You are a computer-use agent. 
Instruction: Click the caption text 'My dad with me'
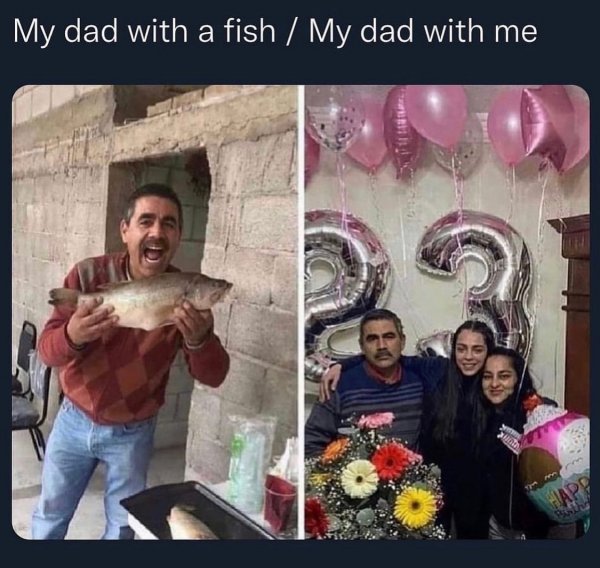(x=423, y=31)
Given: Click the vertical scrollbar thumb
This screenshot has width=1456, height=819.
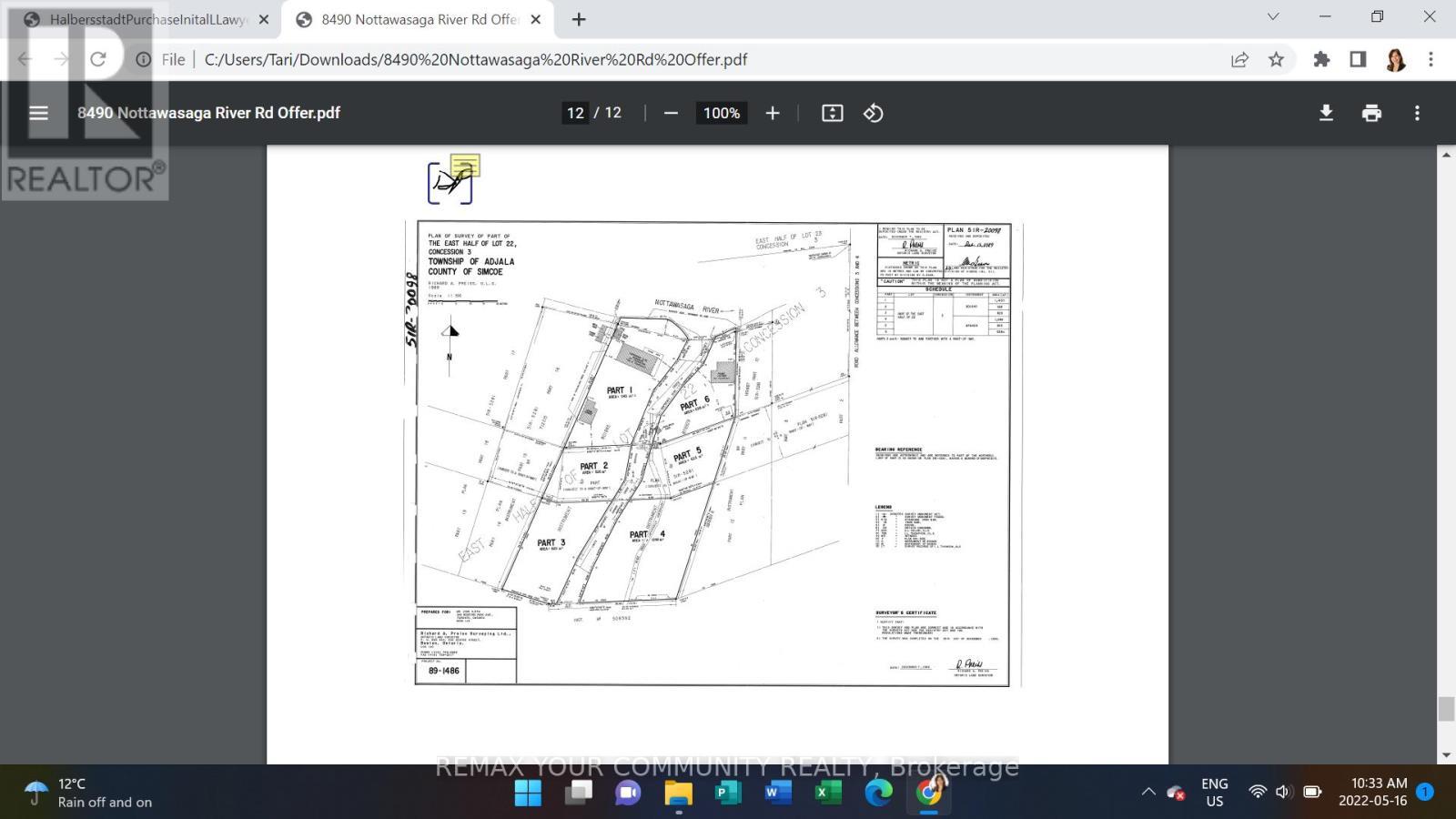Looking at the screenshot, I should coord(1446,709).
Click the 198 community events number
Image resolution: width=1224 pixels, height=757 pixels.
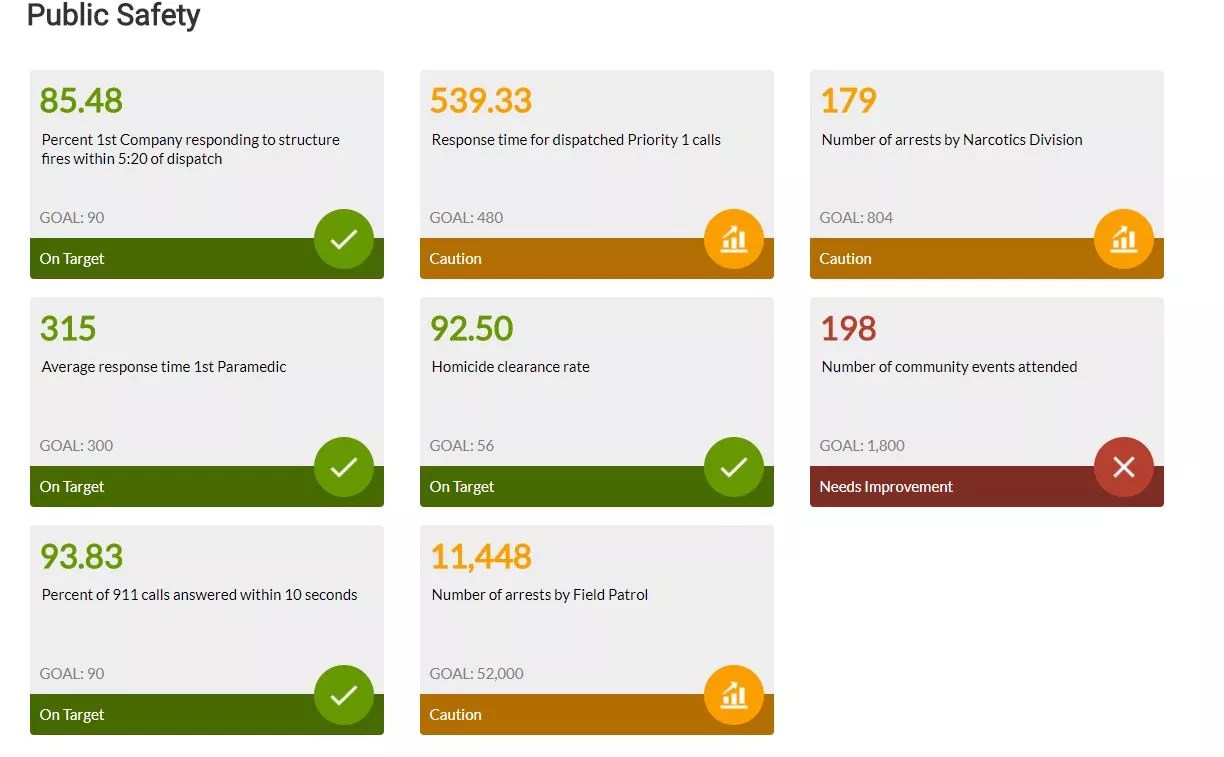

+ + +

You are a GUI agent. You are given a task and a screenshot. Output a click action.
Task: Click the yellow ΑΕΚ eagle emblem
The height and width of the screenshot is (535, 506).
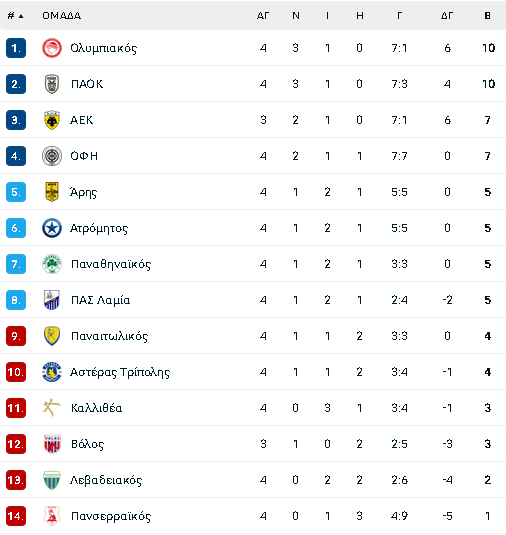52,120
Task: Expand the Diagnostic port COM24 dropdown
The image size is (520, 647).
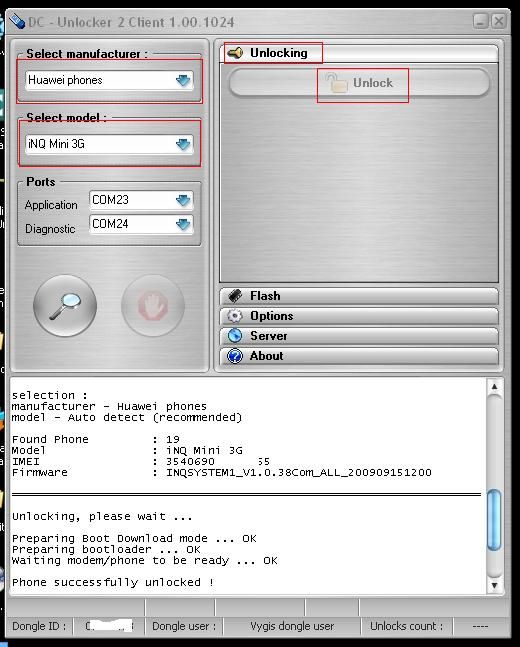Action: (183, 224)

+ + +

◆ Task directions ◆
Copy word for word the lines above, starting at the line containing "You are a computer-use agent." and ending at the line containing "Image resolution: width=1224", inclusive, with no pictures.

◆ Task output ◆
You are a computer-use agent. 
Instruction: Click the caption text 'My dad with me'
(x=423, y=31)
Given: Click the vertical scrollbar thumb
This screenshot has width=1456, height=819.
Looking at the screenshot, I should coord(1446,709).
Click the 198 community events number
Image resolution: width=1224 pixels, height=757 pixels.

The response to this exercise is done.